• [Tarea asignada 1]: Copia palabra por palabra el fragmento del texto sobre el libro de ensayos que va de "El libro está" a "escuelas del intelecto.".
• [Tarea asignada 2]: Según el texto sobre el libro de ensayos, ¿con qué autores discute o conversa Fadanelli? Escríbelos todos.

----- Texto proporcionado -----

El libro está compuesto por ensayos muy breves, de dos o tres cuartillas; los cuales giran en torno a la tesis de que el ensayo literario es como el arte de la vagancia; de la misma manera que un observador externo sería incapaz de predecir el itinerario del vagabundo, un lector no sería capaz de anticipar los movimientos de un buen ensayista; al contrario de lo que ocurre en el pensamiento científico o en la filosofía académica, el trabajo sistemático y metódico no es la herramienta principal del ensayo literario: por el contrario, el apego al método y el sistema puede sofocar la espontaneidad de lo que llamaremos el arte del pensamiento, en contraposición a la ciencia o las escuelas del intelecto.

Con agilidad, el libro combina la originalidad de ideas con el diálogo oportuno: en el texto “Contar nuestra propia historia”, Fadanelli discute con Peter Sloterdijk el asunto de la fe en las palabras, en la capacidad del escritor para utilizarlas para emocionar a los lectores mediante la narrativa. “Las horas muertas” avanza desde la evocación personal hasta la especulación filosófica, en una conversación sin pretensiones con Platón y Umberto Eco acerca del tiempo y la fe religiosa, y después con Imre Kertész, en torno al holocausto. Escribe Fadanelli: “Aquí se concentra una de las conclusiones más pesimistas de la época moderna, un desenlace donde la literatura como ventana a nuevos rostros del ser parece haber perdido sentido y donde los hombres se aburren aun viviendo en el infierno”.

----- Datos registrados -----

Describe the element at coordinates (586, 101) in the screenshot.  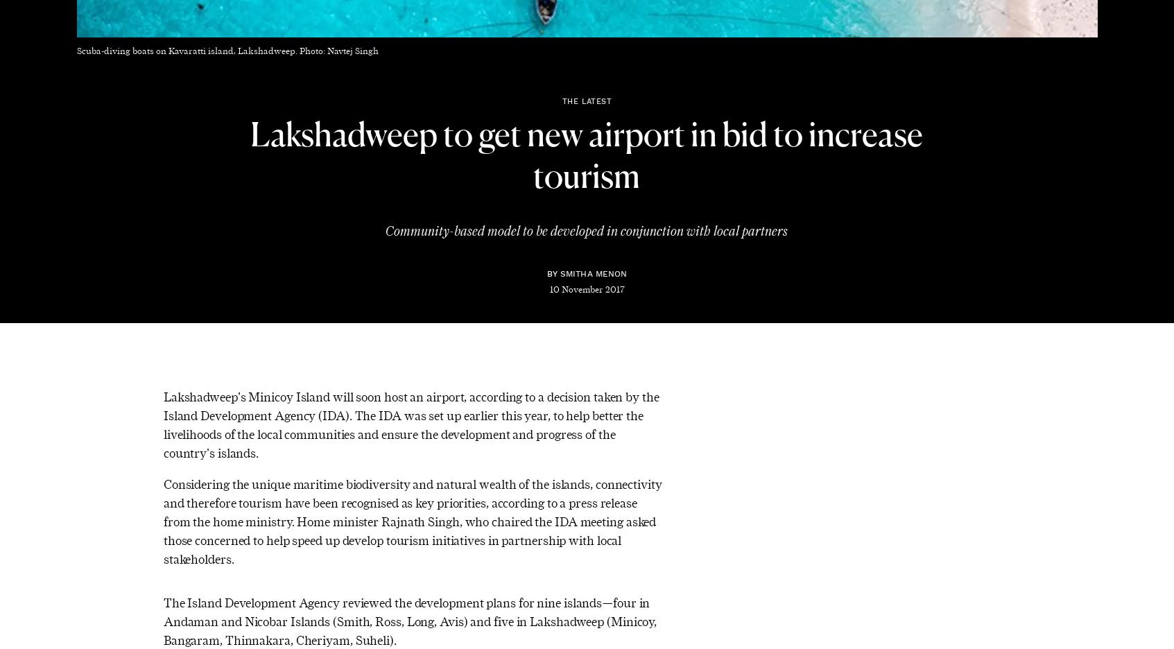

-----

• [Resultado final 1]:
El libro está compuesto por ensayos muy breves, de dos o tres cuartillas; los cuales giran en torno a la tesis de que el ensayo literario es como el arte de la vagancia; de la misma manera que un observador externo sería incapaz de predecir el itinerario del vagabundo, un lector no sería capaz de anticipar los movimientos de un buen ensayista; al contrario de lo que ocurre en el pensamiento científico o en la filosofía académica, el trabajo sistemático y metódico no es la herramienta principal del ensayo literario: por el contrario, el apego al método y el sistema puede sofocar la espontaneidad de lo que llamaremos el arte del pensamiento, en contraposición a la ciencia o las escuelas del intelecto.

• [Resultado final 2]:
Peter Sloterdijk
Platón
Umberto Eco
Imre Kertész